■ Tarefas do exercício ■
- A) Devolva sem nenhuma mudança o trecho do texto sobre pessoas com deficiência no trabalho que vai de "por Dulce Mesquita" até "pessoal e profissional.", incluindo esse final.
- B) Responda, com base no texto sobre pessoas com deficiência no trabalho:
(i) Em que lugar fica a Contax, para onde Maria José da Silva vai às cinco da manhã?
(ii) Que parte dos postos de trabalho a Lei 8.213 manda as empresas reservarem para pessoas com deficiência?
(iii) O que a procuradora Melícia Nesel sugeriu à rede hoteleira?

Sem limites para a eficiência

Pessoas com deficiência provam capacidade para crescer no mercado de trabalho e projetam um futuro promissor. Mas também há aqueles que se acomodam com benefícios assistenciais

por Dulce Mesquita sab, 17/03/2012 - 10:37

Às cinco horas da manhã, a atendente de telemarketing Maria José da Silva sai de casa, em Ouro Preto, com destino a Contax, em Santo Amaro. Depois de quase sete horas, ele segue para o Grupo Ser Educacional, para mais seis horas no Call Center. Quando chega em casa, lá pelas 21h, é hora de dar atenção ao filho de nove anos e cuidar dos serviços domésticos. Perto da meia-noite, depois que o marido chega da faculdade, vem o descanso. No dia, seguinte, começa tudo novamente. O que parece uma rotina cansativa, para Maria é uma conquista. Com deficiência em uma das pernas, ela mostra que a muleta não é obstáculo para a realização pessoal e profissional.



E ela não para por aí. “O meu objetivo é ir para a faculdade cursar gestão de recursos humanos, fazer uma pós e depois fazer comunicação social. Já tenho uma proposta para trabalhar no RH da empresa, mas primeiro preciso ter o curso. Quero ter tempo para me dedicar aos estudos e tenho o apoio da minha família para isso”, conta. De fato, as duas últimas décadas foram marcadas pela maior inserção de pessoas com deficiência no mercado de trabalho. Isso graças a Lei 8.213, de 24 de julho de 1991, que determina que as empresas destinem de 2% a 5% dos postos de trabalho para os portadores de deficiência.



Mas, apesar da ampliação de oportunidades de trabalho, nem sempre a regulamentação é seguida à risca. Em Pernambuco, diversas empresas descumprem a norma e são acionadas pelo Ministério Público do Trabalho. “Abrimos um processo de investigação e intimamos a empresa a comparecer à audiência com a documentação necessária. Geralmente, assinamos um termo de ajustamento de conduta e damos um prazo para a regularização. Se percebemos que não há interesse, entramos com uma ação civil pública”, explica a procuradora Melícia Nesel, responsável pela Coordenadoria de Combate à Desigualdade e Discriminação no Trabalho. Segundo ela, o descumprimento ocorre tanto no comércio e indústria, quanto nas empresas de serviços.



“O maior entrave é a falta de responsabilidade social e o preconceito de que elas são capazes apenas de exercerem cargos de baixo escalão. Nas audiências, percebi que as empresas até chegam a separar as vagas, mas não têm iniciativa de ir em busca desses profissionais”, conta. Ela lembra de um caso de uma rede hoteleira que não sabia o que fazer. “Sugeri um anúncio no jornal. No início, eles desacreditaram que haveria resultado, mas se surpreenderam quando a procura foi maior que a oferta de vagas. O que falta é a iniciativa”, frisa.

■ Dados fornecidos ■
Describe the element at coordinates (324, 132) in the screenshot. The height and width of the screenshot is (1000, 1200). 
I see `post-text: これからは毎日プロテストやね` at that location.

■ Respostas escritas ■
- A)
por Dulce Mesquita sab, 17/03/2012 - 10:37

Às cinco horas da manhã, a atendente de telemarketing Maria José da Silva sai de casa, em Ouro Preto, com destino a Contax, em Santo Amaro. Depois de quase sete horas, ele segue para o Grupo Ser Educacional, para mais seis horas no Call Center. Quando chega em casa, lá pelas 21h, é hora de dar atenção ao filho de nove anos e cuidar dos serviços domésticos. Perto da meia-noite, depois que o marido chega da faculdade, vem o descanso. No dia, seguinte, começa tudo novamente. O que parece uma rotina cansativa, para Maria é uma conquista. Com deficiência em uma das pernas, ela mostra que a muleta não é obstáculo para a realização pessoal e profissional.

- B)
(i) Em Santo Amaro.
(ii) De 2% a 5% dos postos de trabalho.
(iii) Um anúncio no jornal.